While I am nowhere near a Tony award-winning composer, I am a creative person whose well has seemingly run dry. Several years ago I cranked out material at an alarming rate, self-publishing at least one book a year and sometimes more than that, all while working full-time. Now, the quality wasn’t very good, because I was young and inexperienced and didn’t take the time to carefully develop my craft or seek the help of others. Nevertheless, words made it to page and books made it to press. The lower half of a bookshelf in my bedroom, the one hidden behind the open door, bears proof of this - several copies that have never sold and likely never will, my name repeating from spine to spine in a uniformity that unnerves me.

But when I was pregnant with my first daughter, who is now four and a half years old, something inside of me shriveled up. I attributed it at first to the physical and mental demands of pregnancy, and then once she was born the exhaustion of new motherhood. Slowly, story ideas started coming back to me, to the point where I have several books fully fleshed out in my mind. The problem comes when I try to actually write them. I find myself rewriting the same five chapters over and over and over, never seeming to find the strength I need to crest the wave and speed toward the finish line. This is the ugly truth: I have been trying to write Grief, Vinyl, and Other Methods of Time Travel since my oldest child was two weeks old; Winner Bakes it All since she was six months. Needless to say, the scene where Jonathan painstakingly types out “you’re,” then erases it and types “your,” then back to “you’re,” was very relatable. I laughed the first time I watched it. The second time, I cried.

I saw myself in the most unhealthy parts of Jonathan - his self-centeredness, the neglect of everything from his immediate living conditions to his most treasured relationships, his short temper and his increasing panic. My chest tightens thinking of the many scenes where he has forgotten, and is once more reminded, about something important he’s blown off, from a job his best friend has arranged for him to his girlfriend’s ultimatum to the fact that he can’t get his agent to return his calls. I see my worst self in the reflection of his rock bottom, and I didn’t know it was possible to feel equal amounts of empathy and hatred.

There’s also the uncomfortable fact that I too turned thirty in the middle of a pandemic, one that was unnecessarily politicized and disproportionately affected marginalized groups. I also find myself wondering many of the same questions:

Why do we follow leaders who never lead?
Why does it take catastrophe to start a revolution?
If we're so free, tell me why?
Someone tell me why
So many people bleed?

Louder than Words

Other things we have in common: While I’ve never showered in my kitchen, but I have lived in a tiny little one bedroom apartment with concrete floors and no heat. I’ve never waited tables, but I worked the drive thru of a fast food restaurant for five years, and the customer interactions were about the same (it seems). And while I’ve never seen a song form between the lines of tile at the bottom of a pool, I have awoken from a dream I can’t remember to know in my heart that a story has been born somewhere deep in the recesses of my mind, and all I have to do is dig it out.

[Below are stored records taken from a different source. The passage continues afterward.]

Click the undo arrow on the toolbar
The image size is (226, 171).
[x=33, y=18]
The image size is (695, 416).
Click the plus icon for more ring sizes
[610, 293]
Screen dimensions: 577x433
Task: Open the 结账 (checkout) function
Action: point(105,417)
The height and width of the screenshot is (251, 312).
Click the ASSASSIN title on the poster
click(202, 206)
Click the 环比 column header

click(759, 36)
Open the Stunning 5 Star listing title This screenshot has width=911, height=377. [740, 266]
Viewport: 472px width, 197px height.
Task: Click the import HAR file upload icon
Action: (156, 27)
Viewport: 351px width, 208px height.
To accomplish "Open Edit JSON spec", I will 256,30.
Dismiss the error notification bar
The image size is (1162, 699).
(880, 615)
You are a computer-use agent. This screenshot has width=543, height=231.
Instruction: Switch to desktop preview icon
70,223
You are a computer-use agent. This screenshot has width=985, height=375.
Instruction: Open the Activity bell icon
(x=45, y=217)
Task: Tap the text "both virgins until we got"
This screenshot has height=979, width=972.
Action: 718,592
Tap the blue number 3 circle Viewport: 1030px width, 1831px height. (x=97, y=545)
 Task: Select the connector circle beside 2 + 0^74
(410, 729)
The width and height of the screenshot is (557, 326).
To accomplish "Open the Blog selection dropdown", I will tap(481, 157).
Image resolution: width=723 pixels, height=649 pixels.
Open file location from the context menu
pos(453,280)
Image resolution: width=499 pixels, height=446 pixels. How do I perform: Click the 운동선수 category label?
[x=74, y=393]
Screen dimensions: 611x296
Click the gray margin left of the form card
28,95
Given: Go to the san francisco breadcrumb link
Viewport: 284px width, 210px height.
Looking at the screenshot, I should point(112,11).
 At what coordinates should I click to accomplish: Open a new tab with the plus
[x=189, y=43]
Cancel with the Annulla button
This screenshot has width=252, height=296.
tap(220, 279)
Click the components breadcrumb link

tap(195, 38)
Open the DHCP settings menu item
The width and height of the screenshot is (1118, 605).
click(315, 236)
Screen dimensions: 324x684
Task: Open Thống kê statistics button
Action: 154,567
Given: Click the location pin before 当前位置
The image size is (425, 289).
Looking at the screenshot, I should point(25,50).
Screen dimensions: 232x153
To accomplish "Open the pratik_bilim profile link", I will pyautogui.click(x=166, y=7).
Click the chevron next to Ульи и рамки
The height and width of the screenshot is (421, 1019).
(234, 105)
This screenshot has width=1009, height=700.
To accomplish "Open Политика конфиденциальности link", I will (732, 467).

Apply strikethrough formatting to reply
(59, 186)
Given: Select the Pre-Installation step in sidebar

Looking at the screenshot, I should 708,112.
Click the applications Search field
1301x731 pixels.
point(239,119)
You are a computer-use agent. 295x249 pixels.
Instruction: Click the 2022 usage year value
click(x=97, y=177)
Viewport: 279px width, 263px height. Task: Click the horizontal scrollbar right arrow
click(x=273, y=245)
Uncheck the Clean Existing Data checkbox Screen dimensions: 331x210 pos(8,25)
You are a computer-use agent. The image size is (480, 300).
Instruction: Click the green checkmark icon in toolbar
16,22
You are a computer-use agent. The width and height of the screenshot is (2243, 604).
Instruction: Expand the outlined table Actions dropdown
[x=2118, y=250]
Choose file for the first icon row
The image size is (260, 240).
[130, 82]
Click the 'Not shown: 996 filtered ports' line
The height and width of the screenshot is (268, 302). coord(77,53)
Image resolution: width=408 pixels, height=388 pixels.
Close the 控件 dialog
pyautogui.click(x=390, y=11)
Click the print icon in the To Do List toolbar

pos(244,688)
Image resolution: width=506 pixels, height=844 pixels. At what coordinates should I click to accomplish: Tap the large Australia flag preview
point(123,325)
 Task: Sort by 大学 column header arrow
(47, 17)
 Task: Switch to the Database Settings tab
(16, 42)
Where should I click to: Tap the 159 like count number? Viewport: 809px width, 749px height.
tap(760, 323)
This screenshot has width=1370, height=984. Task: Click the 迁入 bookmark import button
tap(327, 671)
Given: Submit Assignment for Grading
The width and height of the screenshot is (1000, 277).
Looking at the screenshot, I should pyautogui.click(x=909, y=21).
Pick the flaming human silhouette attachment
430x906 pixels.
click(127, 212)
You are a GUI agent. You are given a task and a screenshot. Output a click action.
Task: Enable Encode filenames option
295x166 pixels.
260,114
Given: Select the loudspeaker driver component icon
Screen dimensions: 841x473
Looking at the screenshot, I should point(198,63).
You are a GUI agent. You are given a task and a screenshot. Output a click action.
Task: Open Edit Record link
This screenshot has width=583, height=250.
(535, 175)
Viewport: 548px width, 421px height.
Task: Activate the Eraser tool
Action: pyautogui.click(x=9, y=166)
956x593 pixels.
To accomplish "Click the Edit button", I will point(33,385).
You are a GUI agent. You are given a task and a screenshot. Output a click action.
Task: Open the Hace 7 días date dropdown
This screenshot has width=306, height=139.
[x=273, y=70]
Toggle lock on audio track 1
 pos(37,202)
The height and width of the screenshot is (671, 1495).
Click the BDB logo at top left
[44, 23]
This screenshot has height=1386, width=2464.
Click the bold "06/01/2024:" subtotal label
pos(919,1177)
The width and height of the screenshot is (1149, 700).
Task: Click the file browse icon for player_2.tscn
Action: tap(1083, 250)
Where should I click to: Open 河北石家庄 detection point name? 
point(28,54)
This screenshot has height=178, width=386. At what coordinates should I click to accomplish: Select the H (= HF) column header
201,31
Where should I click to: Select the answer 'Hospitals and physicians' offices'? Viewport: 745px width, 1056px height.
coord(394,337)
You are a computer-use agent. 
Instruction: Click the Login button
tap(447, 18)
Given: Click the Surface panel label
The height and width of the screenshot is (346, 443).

This movie means so much to me as a writer with creative blockage, as someone with anxiety and depression and ADHD (which I don’t want to diagnose either real or fictionalized Jonathan with, but I see what I see), as someone who has turned 30 in the middle of a pandemic that some people just don’t seem to care about, and as someone who really thought they’d be a little bit further along at this point in their life. It is a beautiful film that I wholeheartedly recommend, even if you don’t usually like musicals. Andrew Garfield gives an amazing performance, as does the rest of the cast, and I can't recommend it highly enough.